ETRs are expected to register its RLOC with the mapping database for EID prefixes it controls.  This is done using MAP_REGISTER message.  ITRs send MAP_REQUEST message to get the EID to RLOC mapping to mapping resolvers.  Mapping resolvers use the map register database to know the RLOC of the ETR and translates the map request destination IP address with the RLOC to redirect the  MAP-REQUEST packet to the ETR.  ETR then replies using MAP-REPLY message with the actual RLOCs to be used by ITR.  One might ask why can't mapping resolvers itself sends the MAP-REPLY to the ITR.  ETR is given this opportunity to do inbound traffic engineering.   ETR can give different RLOC IP address for different type of traffic or use different link at different times etc..

Mapping database, mapping resolver servers and associated message formats are described in IETF draft LISP MAP Server interface.

In summary,  MAP resolvers and MAP database servers are used to index ETRs and ETRs are the ones which actually provides EID to RLOC mapping.

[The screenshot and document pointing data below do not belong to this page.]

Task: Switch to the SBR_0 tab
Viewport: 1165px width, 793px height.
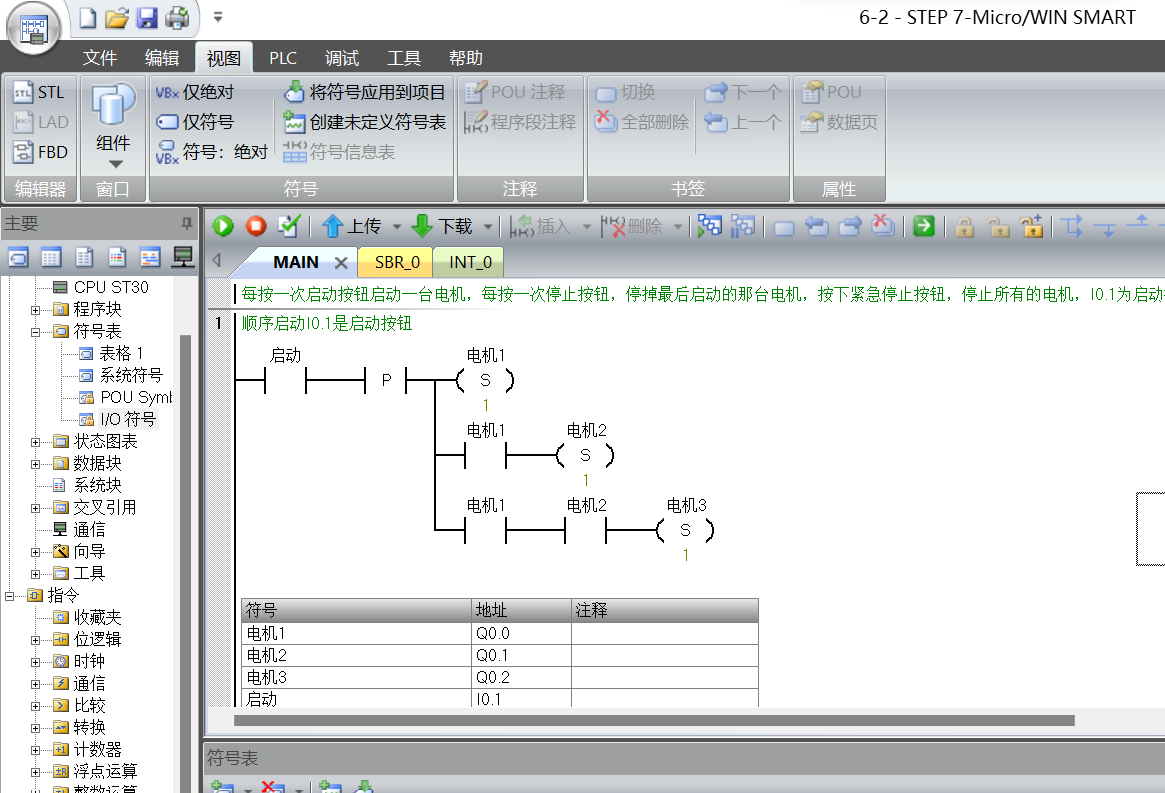Action: (394, 262)
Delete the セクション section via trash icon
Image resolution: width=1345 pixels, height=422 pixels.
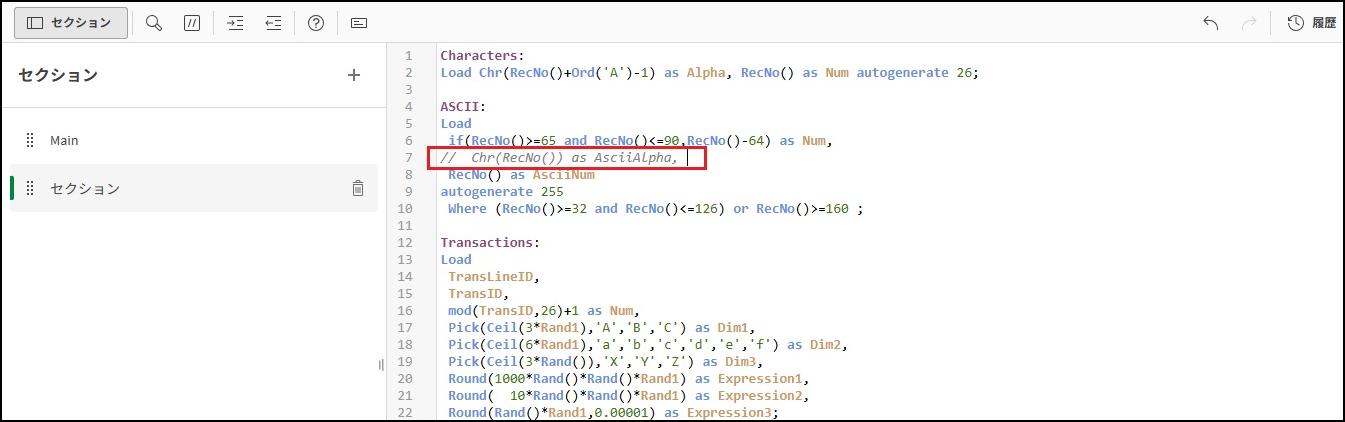[357, 188]
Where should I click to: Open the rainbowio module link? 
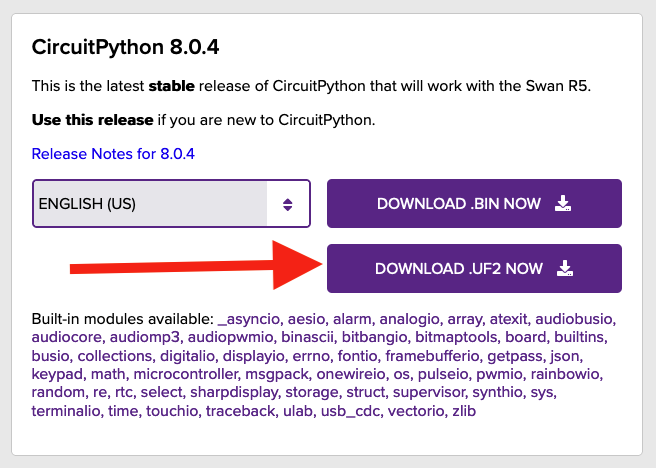coord(565,374)
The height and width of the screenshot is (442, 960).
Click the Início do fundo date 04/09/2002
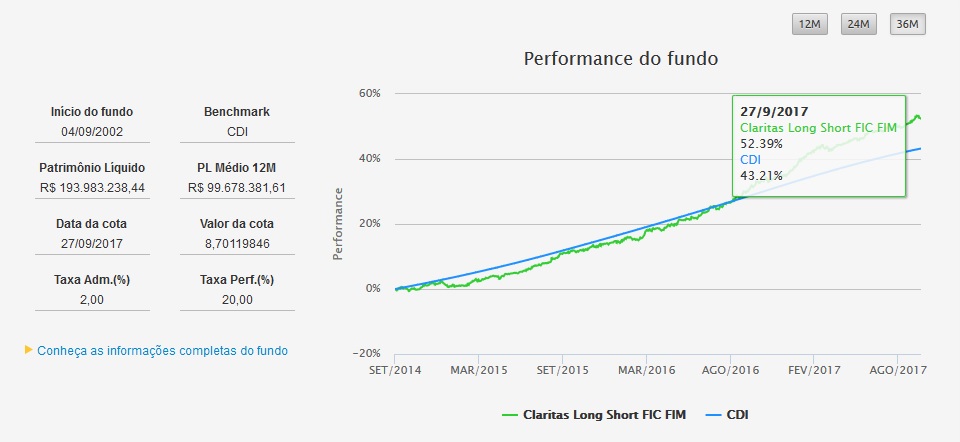coord(92,132)
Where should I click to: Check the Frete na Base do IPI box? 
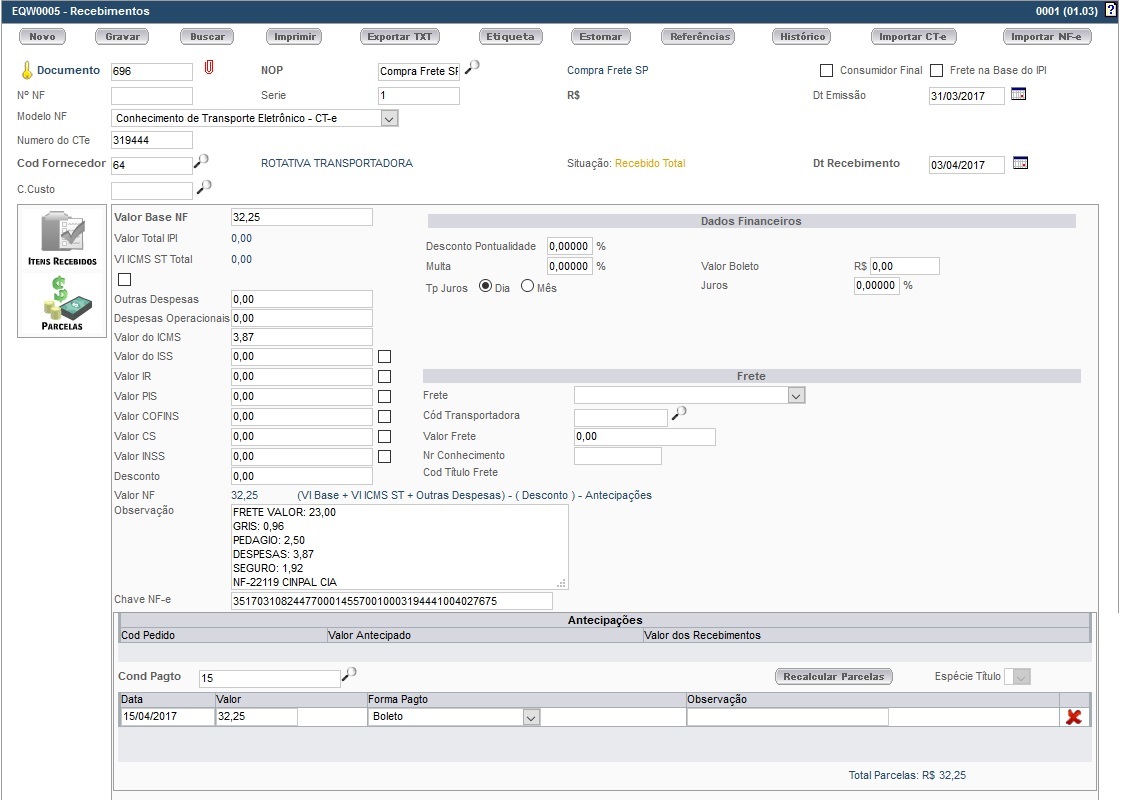tap(937, 71)
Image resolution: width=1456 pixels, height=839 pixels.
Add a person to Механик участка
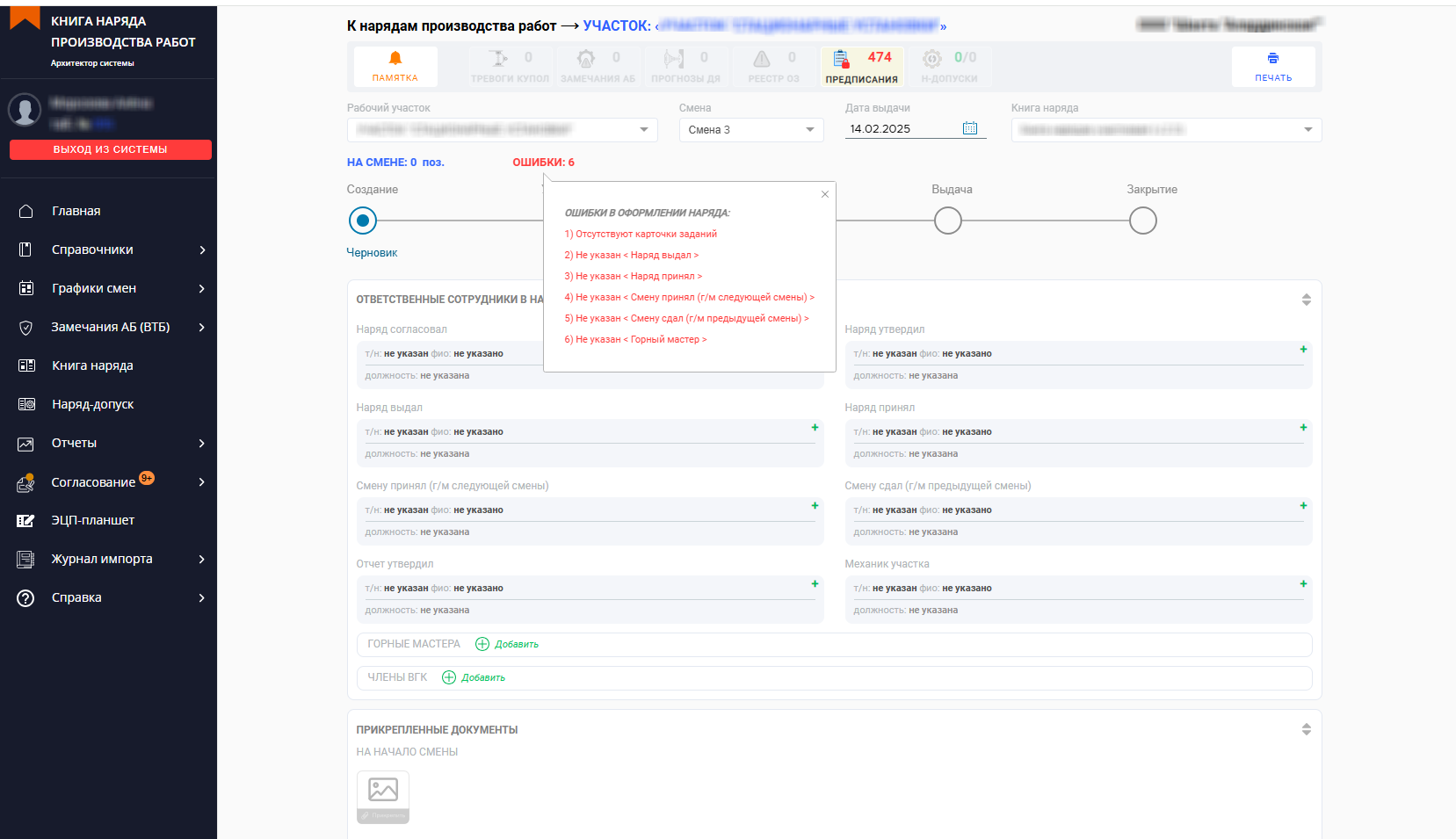pos(1303,584)
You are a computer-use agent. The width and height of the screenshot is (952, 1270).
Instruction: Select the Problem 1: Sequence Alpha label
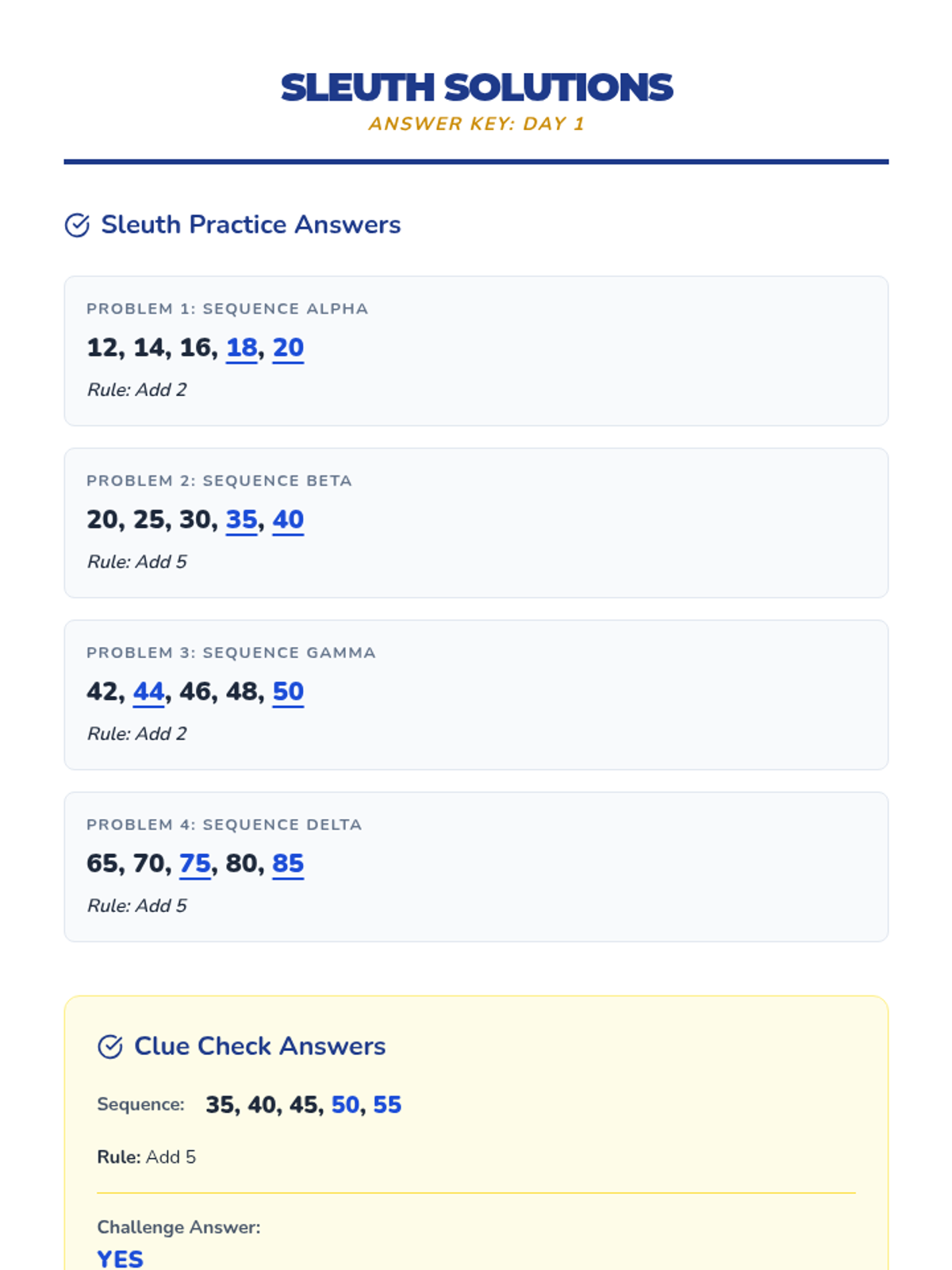227,309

The challenge really is how the index database is implemented.  Note that this database can become big as all EID prefixes would be maintained in this database.  This database search needs to be fast and the database is updated by multiple ETRs.  Update database operation also need to be fast. Ofcourse serach operation needs to be very fast.  To take care of scalability issues, multiple database servers would need to be used.  It is also required to divide the database into multiple servers.  One proposal I see usage of DHT (Distributed Hash Table).

Please see following links:

Alternate network:  http://tools.ietf.org/html/draft-ietf-lisp-alt-1
There is a DHT alternative to this.

Summary:

Year 2012 would see LISP based routers.  Initial set of routers would have software implementation of LISP routing functionality.  Once the standards achieve certain level of  maturity,  one would see Ethernet controllers (standalone or Multicore based) vendors adopting this technology in hardware.

1 comment:

Anonymous said...

Good summary about LISP. It seems to me LISP just another protocol to allow virtualization of the network. When I read the article, I got a feeling that the LISP mechanism is very similar to Mobile IP. Router LOCator function is so much like the Home Agent in the Mobile IP context. One difference is Mobile IP architecture doesn't require or define the mapping dbase. To the organization, they treat the MIP no different from EIP. I guess LISP will work over two ISPs (i.e., multi-homing) while MIP won't. That may be the motivation behind LISP.